The Company also will be subject to financial covenants requiring that (i) the amount of the Company’s available cash equal or
exceed (x) prior to the First Additional Closing Date, $1.0 million or (y) after the First Additional Closing Date, $2.5 million; (ii)
the ratio of (a) the outstanding principal amount of the Notes, accrued and unpaid interest thereon and accrued and unpaid late charges
to (b) the Company’s average market capitalization over the prior ten trading days, not exceed 35%; and (iii) at any time any Notes
remain outstanding, with respect to any given calendar month (each, a “Current Calendar Month”) (x) the available cash on
the last calendar day in such Current Calendar Month shall be greater than or equal to the available cash on the last calendar day of
the month prior to such Current Calendar Month less $1.5 million.

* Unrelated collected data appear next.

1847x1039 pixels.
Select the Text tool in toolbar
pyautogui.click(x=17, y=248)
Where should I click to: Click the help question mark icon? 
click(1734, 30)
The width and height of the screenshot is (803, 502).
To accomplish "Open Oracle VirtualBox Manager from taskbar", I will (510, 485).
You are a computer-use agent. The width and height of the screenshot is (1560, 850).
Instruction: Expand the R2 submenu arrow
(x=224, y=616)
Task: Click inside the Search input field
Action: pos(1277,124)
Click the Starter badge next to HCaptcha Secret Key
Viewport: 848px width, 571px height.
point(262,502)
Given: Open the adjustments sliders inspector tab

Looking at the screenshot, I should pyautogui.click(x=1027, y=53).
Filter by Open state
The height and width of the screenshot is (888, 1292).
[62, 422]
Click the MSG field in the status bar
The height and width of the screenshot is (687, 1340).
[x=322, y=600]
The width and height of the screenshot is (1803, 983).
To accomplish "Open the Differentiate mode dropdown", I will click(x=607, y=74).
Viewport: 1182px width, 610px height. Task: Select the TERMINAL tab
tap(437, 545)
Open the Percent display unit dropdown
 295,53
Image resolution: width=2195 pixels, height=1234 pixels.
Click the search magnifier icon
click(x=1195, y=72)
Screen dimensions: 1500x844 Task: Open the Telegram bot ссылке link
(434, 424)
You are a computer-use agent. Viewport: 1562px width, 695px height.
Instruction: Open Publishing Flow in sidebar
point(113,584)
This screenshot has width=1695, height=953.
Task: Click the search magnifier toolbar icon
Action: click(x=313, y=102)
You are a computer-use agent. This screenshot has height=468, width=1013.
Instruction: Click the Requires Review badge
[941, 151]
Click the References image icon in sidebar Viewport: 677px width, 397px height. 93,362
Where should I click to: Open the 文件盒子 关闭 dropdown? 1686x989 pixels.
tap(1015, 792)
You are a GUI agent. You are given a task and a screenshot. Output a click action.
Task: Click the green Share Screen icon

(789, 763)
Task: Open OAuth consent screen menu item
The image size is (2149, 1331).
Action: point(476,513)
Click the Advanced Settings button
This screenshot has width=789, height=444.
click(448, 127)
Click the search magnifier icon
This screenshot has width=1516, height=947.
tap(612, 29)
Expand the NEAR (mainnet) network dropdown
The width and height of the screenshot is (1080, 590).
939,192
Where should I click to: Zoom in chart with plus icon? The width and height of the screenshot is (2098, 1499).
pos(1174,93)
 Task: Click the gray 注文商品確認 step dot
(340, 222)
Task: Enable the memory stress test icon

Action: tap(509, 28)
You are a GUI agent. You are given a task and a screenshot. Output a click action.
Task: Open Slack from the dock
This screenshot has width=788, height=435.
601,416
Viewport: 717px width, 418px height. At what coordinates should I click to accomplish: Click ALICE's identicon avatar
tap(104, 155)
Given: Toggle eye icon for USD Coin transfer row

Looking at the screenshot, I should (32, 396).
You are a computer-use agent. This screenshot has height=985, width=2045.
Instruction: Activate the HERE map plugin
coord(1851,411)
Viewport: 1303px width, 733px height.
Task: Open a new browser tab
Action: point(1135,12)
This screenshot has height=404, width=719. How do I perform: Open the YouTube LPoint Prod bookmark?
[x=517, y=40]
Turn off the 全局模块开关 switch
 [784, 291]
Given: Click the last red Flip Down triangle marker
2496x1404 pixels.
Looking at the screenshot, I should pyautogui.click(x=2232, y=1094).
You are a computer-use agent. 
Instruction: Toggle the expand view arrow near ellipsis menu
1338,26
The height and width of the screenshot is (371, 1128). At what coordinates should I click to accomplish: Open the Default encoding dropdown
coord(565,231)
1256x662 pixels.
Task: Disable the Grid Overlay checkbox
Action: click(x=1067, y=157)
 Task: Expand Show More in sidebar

On May 23, 2023 the Company received an Equity Prepaid
Forward Transaction - Valuation Date Notice (“Notice”) from Vellar which designates May 23, 2023 as the Maturity Date under
the Backstop Forward Purchase Agreement stating that due to the Company’s failure to timely register the shares held by Vellar,
Vellar has the right to terminate the Backstop Forward Purchase Agreement as to their portion of the shares and are claiming that they
are entitled to receive Maturity Consideration (as defined in the Backstop Forward Purchase Agreement) equal to $6,667,667. As of the
date of this filing, management is actively reviewing this Notice and takes issue with multiple aspects of the Notice including, but not
limited to, Vellar’s Maturity Consideration calculation. As such, the Company is consulting with advisors and regulators and intends
to actively and aggressively defend itself should Vellar continue on its present course of action.